Last update: June 26, 2014 by KevynCT.
Welcome to the TREC 2014 Web Track. Our goal is to explore and evaluate Web retrieval technologies that are both effective and reliable. As with last year's Web track, we will use the 870-million page ClueWeb12 Dataset. The Web track will continue the ad-hoc retrieval tasks from 2009-2013.
We assume you arrived at this page because you're participating in this year's TREC conference. If not, you should start at the TREC main page.
If you're new to the TREC Web Track, you may want to start by reading the
track overview papers from
See last year's Web track info at the TREC website.
Last year's resources are available here via github.
If you're planning to participate in the track, you should be on the track mailing list. If you're not on the list, send a mail message to listproc (at) nist (dot) gov such that the body consists of the line "subscribe trec-web FirstName LastName".
The adhoc and risk tasks share topics, which will be developed with the assistance of information extracted from the logs of commercial Web search engines. Topic creation and judging will attempt to reflect important characteristics of authentic Web search queries. Like last year, there will be a mixture of both broad and specific query intents reflected in the topics. The broad topics will retain the multiple-subtopic paradigm used in last year's Web track, while the specific topics will reflect a single, more focused intent/subtopic. See below for example topics.

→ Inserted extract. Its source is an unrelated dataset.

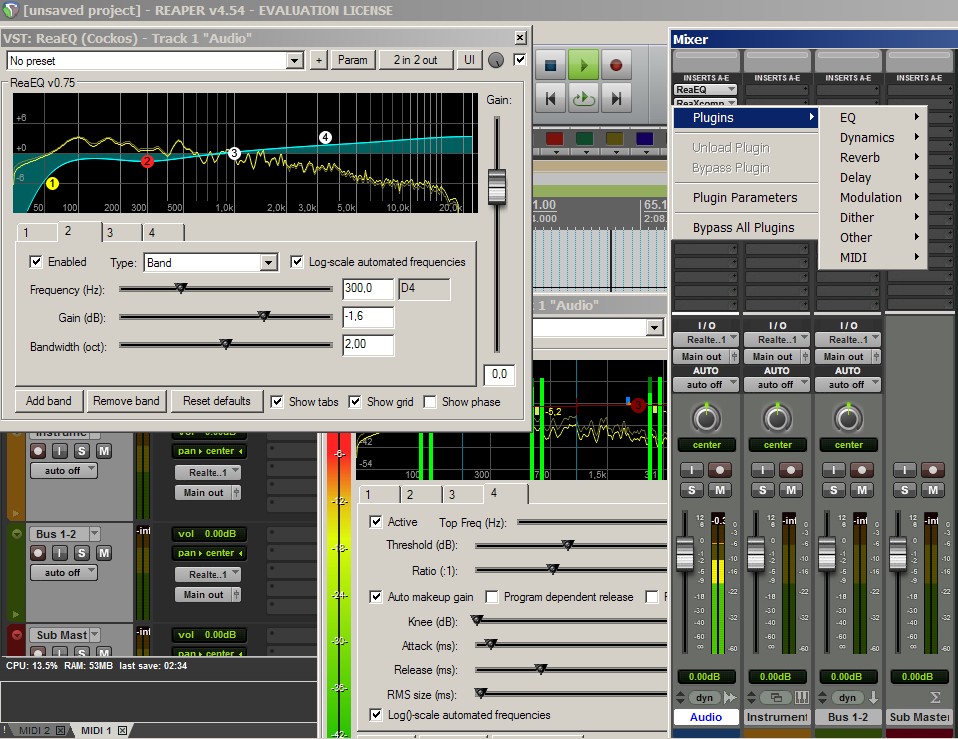Click the Add band button

pos(49,401)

Mark Smucker is providing spam scores for ClueWeb12.
Djoerd Hiemstra is providing anchor text for ClueWeb12.
At least one adhoc run from each group will be judged by NIST assessors, with priority given based on the ordering you give at submission (i.e. the first run will be given top priority). Each document will be judged on a six-point scale, as follows:
All topics are expressed in English. Non-English documents will be judged non-relevant, even if the assessor understands the language of the document and the document would be relevant in that language. If the location of the user matters, the assessor will assume that the user is located in Gaithersburg, Maryland.
The primary effectiveness measure will be intent-aware expected reciprocal rank (ERR-IA) which is a variant of ERR as defined by Chapelle et al. (CIKM 2009). For single-facet queries, ERR-IA simply becomes ERR. In addition to ERR and ERR-IA, we will compute and report a range of standard measures, including MAP, precision@10 and NDCG@10.
You may submit up to three runs for the adhoc task; at least one will be judged. NIST may judge additional runs per group depending upon available assessor time. During the submission process you will be asked to rank your submissions in the order that you want them judged. If you give conflicting rankings across your set of runs, NIST will choose the run to assess arbitrarily.
The format for submissions is given in a separate section below. Each topic must have at least one document retrieved for it. While many of the evaluation measures used in this track consider only the top 10-20 documents, some methods for estimating MAP sample at deeper levels, and we request that you return the top 10,000 to aid in this process. You may return fewer than 10,000 documents for a topic. However, you cannot hurt your score, and could conceivably improve it, by returning 10,000 documents per topic. All the evaluation measures used in the track count empty ranks as not relevant (Non).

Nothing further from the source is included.